### 原文
Golang 中的错误处理

0x00 前言

本文总结下如何优雅的处理 golang 的错误：

本地 error
gPRC 中的错误

再次明确下，golang 中的 error 只是简单的接口，任何实现了 Error() 方法的 struct 都可以用来处理错误信息。

// The error built-in interface type is the conventional interface for
// representing an error condition, with the nil value representing no error.
type error interface {
	Error() string
}

分为三种细化场景：

函数内部的错误处理: 这是一个函数在执行过程中遇到各种错误时的错误处理
函数 / 模块的错误信息返回: 一个函数在操作错误之后，要怎么将这个错误信息优雅地返回，方便调用方处理
服务 / 系统的错误信息返回: 微服务 / 系统在处理失败时，如何返回一个友好的错误信息，依然是需要让调用方优雅地理解和处理。这是一个服务级的问题

错误断言

个人觉得最优雅的方式：

if err := DoSomething(); err != nil {
    // ...
}

在服务端后台逻辑中，对于可能引发 coredump 的核心代码，建议还是加上 panic、recover：

func DoSomethingImportant() (err error){
    defer func() {
        if e := recover(); e != nil {
            err = e.(error)
        }
    }()

	//do your business
	return
}

0x01 函数的错误返回与处理

这里的分歧是最大的，简单梳理下：

Go 1.13 版本前

1、使用 = 来判断
将各种错误信息直接定义为一个类枚举值的模式，直接比较即可；当遇到相应的错误信息时，直接返回对应的 error 类枚举值就行了。对于调用方也非常方便，可以采用 switch - case 来判断错误类型。

### 提取材料
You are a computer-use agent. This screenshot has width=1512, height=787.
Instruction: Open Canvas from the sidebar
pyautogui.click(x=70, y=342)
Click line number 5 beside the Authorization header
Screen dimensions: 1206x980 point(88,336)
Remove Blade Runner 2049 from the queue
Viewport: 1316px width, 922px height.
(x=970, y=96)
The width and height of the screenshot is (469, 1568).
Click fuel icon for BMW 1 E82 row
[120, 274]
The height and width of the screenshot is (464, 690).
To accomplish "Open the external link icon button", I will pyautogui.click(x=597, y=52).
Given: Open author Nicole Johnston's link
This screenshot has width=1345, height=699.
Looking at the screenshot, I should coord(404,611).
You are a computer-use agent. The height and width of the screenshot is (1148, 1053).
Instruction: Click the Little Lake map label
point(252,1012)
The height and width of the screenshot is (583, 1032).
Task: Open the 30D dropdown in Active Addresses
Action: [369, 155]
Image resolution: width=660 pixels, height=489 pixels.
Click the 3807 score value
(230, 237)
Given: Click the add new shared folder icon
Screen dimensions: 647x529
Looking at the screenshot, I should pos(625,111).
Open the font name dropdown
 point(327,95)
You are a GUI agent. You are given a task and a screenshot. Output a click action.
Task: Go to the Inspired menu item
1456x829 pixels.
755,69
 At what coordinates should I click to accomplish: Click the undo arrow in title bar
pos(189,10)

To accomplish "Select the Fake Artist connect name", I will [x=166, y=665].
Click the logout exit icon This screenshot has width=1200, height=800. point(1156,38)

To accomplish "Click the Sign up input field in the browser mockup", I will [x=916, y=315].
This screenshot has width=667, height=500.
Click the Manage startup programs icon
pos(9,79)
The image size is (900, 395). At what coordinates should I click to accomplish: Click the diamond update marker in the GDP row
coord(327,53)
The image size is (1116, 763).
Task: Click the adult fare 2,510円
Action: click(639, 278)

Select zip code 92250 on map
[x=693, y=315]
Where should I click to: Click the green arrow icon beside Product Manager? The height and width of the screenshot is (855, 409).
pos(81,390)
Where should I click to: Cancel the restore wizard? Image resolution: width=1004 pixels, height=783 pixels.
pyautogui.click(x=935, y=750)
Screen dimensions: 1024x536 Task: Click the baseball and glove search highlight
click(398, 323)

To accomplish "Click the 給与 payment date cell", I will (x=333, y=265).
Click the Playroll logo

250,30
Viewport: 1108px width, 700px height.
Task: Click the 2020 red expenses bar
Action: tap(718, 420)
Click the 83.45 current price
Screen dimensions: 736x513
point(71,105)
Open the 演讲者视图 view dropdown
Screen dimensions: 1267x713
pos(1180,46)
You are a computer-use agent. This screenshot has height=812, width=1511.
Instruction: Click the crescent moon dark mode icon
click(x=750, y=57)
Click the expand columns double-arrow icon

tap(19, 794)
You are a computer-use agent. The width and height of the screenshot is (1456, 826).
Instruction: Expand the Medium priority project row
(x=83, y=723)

### 练习任务
1. 请把原文中从"0x01 函数的错误返回与处理"到"- case 来判断错误类型。"这一段原样照抄下来。
2. 按照原文的建议，在什么情况下应当加上 panic、recover？
这些材料来自另一个来源。

### 参考答案
1.
0x01 函数的错误返回与处理

这里的分歧是最大的，简单梳理下：

Go 1.13 版本前

1、使用 = 来判断
将各种错误信息直接定义为一个类枚举值的模式，直接比较即可；当遇到相应的错误信息时，直接返回对应的 error 类枚举值就行了。对于调用方也非常方便，可以采用 switch - case 来判断错误类型。

2. 在服务端后台逻辑中，对于可能引发 coredump 的核心代码。